1983 France – United Kingdom Maritime Boundary Convention
- Type: Boundary delimitation
- Signed: 25 October 1983
- Location: Paris, France
- Effective: 12 April 1984
- Parties: France; United Kingdom;
- Depositary: United Nations Secretariat
- Languages: English; French

= 1983 France–United Kingdom Maritime Boundary Convention =

1983 treaty between France and the United Kingdom

The 1983 France – United Kingdom Maritime Boundary Convention is a 1983 treaty between France and the United Kingdom which establishes the maritime boundary between French Polynesia and the British territory of the Pitcairn Islands.

The treaty was signed in Paris on 25 October 1983. The text of the treaty sets out a boundary that is an equidistant line between the nearest islands of the two territories.

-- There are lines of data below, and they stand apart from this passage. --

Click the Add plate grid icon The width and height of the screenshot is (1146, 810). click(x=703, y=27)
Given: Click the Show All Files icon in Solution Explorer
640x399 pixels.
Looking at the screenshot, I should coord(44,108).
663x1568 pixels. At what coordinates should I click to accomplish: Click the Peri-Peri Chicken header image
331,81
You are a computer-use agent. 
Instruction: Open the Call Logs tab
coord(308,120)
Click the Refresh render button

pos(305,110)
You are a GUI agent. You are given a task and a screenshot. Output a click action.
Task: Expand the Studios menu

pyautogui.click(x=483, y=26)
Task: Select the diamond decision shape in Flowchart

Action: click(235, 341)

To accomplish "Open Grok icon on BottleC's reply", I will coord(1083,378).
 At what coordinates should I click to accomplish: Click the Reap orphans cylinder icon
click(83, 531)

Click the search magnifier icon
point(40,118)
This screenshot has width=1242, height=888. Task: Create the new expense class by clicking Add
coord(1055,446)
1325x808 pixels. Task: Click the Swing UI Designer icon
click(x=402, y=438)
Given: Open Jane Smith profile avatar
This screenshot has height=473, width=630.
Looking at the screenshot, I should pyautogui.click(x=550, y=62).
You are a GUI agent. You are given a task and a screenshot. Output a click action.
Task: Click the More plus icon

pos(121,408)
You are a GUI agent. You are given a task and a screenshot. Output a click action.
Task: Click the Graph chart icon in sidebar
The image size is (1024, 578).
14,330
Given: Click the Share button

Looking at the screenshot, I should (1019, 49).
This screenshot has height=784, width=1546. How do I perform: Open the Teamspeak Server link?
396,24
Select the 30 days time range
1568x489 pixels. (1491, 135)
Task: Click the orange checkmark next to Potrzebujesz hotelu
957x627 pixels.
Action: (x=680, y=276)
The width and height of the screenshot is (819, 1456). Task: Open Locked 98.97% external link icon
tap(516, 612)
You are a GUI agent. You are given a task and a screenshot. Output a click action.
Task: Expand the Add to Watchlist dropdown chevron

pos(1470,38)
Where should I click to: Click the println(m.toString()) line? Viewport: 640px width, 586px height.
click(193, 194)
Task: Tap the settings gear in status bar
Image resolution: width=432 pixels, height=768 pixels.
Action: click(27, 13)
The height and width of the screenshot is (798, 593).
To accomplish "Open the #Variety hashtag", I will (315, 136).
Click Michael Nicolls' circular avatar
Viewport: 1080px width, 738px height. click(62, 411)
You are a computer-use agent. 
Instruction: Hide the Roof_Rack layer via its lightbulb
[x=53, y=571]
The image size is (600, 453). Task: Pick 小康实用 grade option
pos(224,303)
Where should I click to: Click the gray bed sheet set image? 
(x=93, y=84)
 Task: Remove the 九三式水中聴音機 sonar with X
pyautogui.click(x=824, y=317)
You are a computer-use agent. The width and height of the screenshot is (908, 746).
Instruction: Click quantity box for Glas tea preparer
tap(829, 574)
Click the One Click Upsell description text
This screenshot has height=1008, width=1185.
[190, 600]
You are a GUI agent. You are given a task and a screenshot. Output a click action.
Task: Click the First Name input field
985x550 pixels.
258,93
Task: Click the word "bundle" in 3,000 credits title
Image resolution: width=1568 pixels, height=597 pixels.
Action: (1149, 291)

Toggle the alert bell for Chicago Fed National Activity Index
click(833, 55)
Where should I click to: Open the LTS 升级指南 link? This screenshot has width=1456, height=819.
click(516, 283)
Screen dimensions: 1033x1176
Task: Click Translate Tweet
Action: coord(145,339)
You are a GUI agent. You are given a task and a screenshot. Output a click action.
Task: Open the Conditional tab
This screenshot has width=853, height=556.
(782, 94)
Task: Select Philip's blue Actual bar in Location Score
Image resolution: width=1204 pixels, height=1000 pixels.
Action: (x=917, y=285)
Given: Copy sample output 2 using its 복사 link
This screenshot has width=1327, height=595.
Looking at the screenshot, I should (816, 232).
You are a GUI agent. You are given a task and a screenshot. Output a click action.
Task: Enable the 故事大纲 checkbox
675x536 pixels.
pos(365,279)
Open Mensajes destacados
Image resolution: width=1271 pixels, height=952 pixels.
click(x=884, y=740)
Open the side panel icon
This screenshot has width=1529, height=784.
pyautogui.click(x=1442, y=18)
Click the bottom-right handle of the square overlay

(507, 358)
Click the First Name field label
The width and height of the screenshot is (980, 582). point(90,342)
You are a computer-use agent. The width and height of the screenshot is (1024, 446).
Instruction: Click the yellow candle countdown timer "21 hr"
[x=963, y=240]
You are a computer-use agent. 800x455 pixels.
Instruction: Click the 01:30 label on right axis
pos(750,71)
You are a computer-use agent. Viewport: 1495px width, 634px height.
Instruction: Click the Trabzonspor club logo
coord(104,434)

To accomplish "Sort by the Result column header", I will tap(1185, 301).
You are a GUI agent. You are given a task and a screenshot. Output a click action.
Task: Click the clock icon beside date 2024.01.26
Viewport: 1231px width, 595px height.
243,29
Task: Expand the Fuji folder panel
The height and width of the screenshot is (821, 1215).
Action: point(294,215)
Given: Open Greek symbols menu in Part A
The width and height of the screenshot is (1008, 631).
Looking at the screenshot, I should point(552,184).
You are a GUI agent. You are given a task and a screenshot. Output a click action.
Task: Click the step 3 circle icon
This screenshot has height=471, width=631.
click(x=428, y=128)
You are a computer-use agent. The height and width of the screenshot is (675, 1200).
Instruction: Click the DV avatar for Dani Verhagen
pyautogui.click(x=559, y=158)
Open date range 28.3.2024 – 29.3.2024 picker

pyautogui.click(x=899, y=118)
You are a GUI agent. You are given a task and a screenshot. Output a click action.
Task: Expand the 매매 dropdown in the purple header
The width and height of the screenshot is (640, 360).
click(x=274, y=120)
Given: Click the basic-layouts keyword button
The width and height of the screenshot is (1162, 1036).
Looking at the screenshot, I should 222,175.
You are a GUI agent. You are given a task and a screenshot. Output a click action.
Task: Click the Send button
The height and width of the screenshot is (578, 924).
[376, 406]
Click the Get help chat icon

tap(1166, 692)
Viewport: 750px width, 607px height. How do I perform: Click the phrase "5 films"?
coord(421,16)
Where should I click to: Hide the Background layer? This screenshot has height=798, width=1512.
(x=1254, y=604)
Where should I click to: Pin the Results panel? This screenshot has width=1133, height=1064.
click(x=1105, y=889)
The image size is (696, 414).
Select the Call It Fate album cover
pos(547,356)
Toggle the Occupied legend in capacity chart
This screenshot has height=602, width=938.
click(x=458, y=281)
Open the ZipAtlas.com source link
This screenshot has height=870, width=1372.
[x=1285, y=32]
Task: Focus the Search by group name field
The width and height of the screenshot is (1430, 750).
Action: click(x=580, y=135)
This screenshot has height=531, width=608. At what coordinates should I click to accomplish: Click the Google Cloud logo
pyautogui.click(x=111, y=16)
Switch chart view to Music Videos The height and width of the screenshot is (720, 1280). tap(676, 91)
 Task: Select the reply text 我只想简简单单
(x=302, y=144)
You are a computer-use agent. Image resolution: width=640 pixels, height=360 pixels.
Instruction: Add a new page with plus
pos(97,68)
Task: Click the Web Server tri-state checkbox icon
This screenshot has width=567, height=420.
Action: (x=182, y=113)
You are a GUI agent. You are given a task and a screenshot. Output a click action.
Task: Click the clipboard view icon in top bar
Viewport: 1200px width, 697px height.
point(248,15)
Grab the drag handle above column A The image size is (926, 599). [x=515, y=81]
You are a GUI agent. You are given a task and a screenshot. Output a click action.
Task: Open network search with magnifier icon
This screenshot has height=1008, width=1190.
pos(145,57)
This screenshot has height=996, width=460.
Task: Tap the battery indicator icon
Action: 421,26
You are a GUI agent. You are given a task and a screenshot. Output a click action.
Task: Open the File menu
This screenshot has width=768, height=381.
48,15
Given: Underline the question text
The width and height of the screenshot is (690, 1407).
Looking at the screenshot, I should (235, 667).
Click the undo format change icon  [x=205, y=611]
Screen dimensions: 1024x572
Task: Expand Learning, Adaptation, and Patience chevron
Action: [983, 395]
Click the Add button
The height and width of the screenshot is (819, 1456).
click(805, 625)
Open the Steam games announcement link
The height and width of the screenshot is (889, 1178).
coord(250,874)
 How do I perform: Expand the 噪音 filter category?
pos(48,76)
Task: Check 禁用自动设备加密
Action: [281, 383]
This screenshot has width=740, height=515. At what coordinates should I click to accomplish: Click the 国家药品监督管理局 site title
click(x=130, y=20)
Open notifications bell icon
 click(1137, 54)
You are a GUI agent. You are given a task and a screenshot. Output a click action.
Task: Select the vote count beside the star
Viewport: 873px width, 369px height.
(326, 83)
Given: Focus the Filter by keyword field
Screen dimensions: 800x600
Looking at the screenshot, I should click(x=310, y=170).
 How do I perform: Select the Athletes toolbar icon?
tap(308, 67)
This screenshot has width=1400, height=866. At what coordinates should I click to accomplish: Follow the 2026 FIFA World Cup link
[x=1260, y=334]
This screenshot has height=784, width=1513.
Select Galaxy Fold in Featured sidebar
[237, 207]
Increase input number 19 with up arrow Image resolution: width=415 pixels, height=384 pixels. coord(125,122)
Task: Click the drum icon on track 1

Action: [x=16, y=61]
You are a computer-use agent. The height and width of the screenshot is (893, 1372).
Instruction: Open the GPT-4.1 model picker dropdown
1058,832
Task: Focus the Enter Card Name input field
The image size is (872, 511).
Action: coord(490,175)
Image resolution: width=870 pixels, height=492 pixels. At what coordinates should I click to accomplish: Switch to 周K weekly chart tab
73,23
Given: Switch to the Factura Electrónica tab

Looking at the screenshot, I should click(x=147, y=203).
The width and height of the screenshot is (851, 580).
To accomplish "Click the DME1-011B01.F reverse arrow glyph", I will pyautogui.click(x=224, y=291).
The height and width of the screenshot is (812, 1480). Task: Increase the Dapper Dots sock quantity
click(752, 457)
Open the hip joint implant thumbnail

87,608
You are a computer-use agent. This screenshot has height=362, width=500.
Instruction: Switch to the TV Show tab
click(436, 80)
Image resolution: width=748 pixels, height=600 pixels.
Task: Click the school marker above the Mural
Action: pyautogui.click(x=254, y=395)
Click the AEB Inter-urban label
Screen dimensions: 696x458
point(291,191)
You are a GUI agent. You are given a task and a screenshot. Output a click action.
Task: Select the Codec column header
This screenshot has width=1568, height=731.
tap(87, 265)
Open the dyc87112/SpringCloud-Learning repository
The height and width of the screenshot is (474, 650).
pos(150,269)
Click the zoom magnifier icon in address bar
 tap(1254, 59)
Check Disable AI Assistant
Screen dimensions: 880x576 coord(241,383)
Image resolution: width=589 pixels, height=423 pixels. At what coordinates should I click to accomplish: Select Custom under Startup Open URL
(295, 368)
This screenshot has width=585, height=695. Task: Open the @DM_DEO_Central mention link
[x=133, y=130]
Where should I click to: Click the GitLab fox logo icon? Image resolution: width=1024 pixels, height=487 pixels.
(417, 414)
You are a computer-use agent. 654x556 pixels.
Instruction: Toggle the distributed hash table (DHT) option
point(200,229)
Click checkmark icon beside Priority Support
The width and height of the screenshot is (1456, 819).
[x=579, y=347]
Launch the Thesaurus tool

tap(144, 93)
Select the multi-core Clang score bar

The boundary is roughly north–south and consists of five straight-line maritime segments defined by six individual coordinate points.

The convention came into force on 12 April 1984, after both states had ratified it. In 1993, after the United Kingdom declared an Exclusive Economic Zone (EEZ) around the Pitcairn Islands, the two states agreed that the boundary set out in the 1983 treaty should also be the boundary between the French and British EEZs in the South Pacific.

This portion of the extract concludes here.